The History of Equality Symbols in Math
- Before the equal sign came into popular use, equality was expressed in words. According to Lankham, Nachtergaele, and Schilling at University of California-Davis, the first use of the equal sign (=) came in 1557. Robert Recorde, a circa 1510 to 1558, was the first to use the symbol in his work "The Whetstone of Witte." Recorde, a Welsh physician and mathematician, used two parallel lines to represent equality because he believed they were the most equal things in existence.

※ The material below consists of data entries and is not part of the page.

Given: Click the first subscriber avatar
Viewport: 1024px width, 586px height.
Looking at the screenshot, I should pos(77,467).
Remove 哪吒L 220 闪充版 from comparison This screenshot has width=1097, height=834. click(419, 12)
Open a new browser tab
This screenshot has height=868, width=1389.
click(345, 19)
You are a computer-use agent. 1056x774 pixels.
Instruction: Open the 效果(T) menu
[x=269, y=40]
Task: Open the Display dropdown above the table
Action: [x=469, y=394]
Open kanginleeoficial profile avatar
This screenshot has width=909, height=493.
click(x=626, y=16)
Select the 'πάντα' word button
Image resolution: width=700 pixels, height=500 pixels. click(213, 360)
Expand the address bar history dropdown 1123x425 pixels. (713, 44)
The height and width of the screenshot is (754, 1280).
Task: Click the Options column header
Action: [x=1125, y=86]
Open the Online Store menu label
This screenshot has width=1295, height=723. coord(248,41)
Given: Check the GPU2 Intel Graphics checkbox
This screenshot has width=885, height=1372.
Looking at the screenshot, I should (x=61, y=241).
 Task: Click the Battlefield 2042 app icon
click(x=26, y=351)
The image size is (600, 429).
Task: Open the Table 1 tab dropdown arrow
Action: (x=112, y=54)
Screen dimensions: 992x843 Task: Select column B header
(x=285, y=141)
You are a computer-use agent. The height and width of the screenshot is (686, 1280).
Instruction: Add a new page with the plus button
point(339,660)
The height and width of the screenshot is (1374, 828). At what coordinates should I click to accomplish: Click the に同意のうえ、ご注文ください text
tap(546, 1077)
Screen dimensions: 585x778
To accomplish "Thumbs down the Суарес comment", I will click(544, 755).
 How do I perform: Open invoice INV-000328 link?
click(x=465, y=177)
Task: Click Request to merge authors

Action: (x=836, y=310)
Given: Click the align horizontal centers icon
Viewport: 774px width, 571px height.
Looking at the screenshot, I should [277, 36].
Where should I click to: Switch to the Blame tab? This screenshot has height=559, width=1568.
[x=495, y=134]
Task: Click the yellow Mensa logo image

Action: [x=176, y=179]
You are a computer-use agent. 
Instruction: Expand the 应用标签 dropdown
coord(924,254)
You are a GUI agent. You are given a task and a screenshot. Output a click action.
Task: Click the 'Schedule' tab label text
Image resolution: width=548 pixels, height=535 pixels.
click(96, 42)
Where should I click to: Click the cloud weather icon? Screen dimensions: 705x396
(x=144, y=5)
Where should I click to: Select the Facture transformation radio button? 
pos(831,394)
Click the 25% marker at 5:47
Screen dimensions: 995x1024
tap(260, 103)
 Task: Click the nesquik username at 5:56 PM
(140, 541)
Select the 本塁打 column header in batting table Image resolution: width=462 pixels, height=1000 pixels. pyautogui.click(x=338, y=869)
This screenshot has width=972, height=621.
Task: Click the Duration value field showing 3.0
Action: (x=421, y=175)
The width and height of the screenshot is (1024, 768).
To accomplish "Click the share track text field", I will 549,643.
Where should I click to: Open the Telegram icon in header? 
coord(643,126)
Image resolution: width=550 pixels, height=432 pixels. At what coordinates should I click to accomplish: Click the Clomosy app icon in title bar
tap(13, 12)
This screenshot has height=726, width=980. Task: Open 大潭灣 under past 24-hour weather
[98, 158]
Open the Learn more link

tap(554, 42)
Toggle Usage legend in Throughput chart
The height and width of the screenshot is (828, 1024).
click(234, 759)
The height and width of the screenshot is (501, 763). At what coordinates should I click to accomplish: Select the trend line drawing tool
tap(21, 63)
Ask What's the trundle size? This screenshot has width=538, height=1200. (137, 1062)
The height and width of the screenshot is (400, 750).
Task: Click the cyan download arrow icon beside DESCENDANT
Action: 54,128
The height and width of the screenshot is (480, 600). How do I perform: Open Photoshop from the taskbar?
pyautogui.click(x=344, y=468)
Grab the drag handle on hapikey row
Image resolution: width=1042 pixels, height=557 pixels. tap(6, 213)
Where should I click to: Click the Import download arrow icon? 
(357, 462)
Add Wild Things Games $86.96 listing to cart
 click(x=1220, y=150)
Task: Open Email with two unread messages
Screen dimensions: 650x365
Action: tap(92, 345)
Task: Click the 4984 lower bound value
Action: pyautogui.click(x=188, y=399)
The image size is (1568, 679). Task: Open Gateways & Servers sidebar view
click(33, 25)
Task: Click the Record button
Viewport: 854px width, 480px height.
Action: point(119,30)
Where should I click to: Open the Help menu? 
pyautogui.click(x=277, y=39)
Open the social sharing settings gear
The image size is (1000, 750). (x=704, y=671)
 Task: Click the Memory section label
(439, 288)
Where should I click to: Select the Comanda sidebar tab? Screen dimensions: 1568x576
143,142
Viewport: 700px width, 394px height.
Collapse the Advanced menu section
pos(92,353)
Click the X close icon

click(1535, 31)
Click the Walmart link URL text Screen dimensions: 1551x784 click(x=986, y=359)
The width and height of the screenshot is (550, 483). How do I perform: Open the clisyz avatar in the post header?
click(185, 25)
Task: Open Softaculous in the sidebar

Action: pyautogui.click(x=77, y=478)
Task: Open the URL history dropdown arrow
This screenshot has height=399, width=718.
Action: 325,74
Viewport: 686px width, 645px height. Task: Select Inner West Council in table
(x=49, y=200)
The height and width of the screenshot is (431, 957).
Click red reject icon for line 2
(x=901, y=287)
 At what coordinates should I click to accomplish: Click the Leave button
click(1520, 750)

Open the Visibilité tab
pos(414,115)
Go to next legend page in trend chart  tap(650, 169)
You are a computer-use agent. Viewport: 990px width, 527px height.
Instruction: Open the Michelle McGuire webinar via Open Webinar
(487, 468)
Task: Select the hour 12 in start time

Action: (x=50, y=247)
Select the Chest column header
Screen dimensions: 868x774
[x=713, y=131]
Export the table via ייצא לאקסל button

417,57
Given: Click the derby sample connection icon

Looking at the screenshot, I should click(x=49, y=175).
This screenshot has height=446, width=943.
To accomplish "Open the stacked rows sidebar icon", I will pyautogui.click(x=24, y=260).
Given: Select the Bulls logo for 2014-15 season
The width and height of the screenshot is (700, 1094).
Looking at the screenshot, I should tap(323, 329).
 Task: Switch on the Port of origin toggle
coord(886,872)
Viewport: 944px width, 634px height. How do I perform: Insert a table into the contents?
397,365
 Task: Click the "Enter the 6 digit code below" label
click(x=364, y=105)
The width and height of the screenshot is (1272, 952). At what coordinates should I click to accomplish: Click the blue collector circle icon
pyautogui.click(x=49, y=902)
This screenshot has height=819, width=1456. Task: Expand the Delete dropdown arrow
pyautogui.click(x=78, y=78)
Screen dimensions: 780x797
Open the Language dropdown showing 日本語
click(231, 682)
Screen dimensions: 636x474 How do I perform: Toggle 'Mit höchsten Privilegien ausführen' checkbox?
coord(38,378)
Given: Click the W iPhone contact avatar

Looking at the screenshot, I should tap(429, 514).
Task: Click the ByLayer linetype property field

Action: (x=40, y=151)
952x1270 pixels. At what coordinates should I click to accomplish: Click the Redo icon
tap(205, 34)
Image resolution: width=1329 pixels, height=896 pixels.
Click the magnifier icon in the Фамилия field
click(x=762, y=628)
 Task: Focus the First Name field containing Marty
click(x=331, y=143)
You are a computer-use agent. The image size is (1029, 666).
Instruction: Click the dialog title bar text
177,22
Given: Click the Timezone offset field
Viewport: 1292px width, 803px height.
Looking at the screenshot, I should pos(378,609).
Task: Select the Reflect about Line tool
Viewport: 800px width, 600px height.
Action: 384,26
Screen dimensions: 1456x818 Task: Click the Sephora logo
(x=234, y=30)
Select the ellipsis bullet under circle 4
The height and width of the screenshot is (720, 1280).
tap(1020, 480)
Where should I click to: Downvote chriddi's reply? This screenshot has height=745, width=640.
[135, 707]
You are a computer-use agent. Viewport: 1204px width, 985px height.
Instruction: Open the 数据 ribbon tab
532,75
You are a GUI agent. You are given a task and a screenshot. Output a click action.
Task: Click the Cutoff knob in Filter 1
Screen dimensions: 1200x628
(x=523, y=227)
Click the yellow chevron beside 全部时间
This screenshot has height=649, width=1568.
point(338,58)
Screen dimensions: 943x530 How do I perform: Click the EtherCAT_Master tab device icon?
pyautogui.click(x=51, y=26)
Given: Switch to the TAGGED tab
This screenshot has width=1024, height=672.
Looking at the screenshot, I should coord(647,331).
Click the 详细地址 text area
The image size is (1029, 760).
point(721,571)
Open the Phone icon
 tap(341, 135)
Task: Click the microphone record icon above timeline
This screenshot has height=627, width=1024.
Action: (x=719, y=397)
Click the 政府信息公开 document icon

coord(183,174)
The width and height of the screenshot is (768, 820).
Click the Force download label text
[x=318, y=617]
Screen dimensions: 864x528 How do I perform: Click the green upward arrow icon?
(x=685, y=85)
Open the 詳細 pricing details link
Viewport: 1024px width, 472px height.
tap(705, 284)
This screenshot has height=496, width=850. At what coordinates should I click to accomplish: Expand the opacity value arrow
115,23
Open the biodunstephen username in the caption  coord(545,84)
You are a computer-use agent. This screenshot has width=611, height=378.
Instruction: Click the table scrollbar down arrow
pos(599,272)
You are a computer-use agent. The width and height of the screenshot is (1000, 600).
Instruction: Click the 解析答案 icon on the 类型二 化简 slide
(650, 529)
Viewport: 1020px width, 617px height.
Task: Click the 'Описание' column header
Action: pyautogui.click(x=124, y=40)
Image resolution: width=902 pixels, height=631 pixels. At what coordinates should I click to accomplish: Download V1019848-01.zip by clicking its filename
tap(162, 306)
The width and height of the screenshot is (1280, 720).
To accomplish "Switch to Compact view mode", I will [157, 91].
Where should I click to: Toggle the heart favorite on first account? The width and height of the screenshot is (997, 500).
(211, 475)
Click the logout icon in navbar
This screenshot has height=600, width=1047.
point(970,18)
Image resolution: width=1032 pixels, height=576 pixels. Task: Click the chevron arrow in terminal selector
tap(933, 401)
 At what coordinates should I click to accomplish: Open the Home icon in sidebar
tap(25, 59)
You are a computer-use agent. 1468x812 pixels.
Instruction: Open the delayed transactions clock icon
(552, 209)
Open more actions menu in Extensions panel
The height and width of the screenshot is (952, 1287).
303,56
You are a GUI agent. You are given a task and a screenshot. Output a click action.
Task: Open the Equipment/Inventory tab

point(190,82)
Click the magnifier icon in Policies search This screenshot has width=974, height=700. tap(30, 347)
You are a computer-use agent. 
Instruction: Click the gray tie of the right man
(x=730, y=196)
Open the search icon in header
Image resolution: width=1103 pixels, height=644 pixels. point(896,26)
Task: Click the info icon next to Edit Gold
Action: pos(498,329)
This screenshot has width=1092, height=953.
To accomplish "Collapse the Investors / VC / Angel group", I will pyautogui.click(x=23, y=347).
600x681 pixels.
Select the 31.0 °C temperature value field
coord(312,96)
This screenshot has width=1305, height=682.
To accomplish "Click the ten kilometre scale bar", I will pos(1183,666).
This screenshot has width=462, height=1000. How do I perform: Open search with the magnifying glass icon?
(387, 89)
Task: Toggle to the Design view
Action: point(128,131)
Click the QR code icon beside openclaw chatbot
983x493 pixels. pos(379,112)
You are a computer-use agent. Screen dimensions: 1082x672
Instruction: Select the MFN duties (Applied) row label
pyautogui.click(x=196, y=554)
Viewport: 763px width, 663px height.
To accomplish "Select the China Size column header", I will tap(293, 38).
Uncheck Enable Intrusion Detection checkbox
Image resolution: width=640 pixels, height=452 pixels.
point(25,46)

- The signs for greater than (>) and less than (<) were introduced in 1631 in "Artis Analyticae Praxis ad Aequationes Algebraicas Resolvendas." The book was the work of British mathematician, Thomas Harriot, and was published ten years after his death in 1621. The symbols were actually invented by the book's editor. Harriot initially used triangular symbols which the editor altered to resemble the modern less/greater than symbols. Interestingly, Harriot also used parallel lines to denote equality. However, Harriot's equal sign was vertical (II) rather than horizontal (=).
- The symbols for less/greater than or equal to (< and >) with equal signs below them, were first used in 1734 by French mathematician, Pierre Bouguer. John Wallis, a British logician and mathematician, used similar symbols in 1670. Wallis used the greater than/less than symbols with a single horizontal line above them.
- There are several symbols used in algebra to denote "equal by definition." The modern symbols are (:=), (?), and (≡). Equal by definition first appeared in "Logica Matematica" by Cesare Burali-Forti, an Italian mathematician who lived from 1861--1931. Burali-Forti actually used the symbol (=Def).
- The modern sign for "not equal to" is an equal sign with a slash through it. This symbol is attributed to Leonhard Euler, a Swiss mathematician who lived from 1707 to 1783.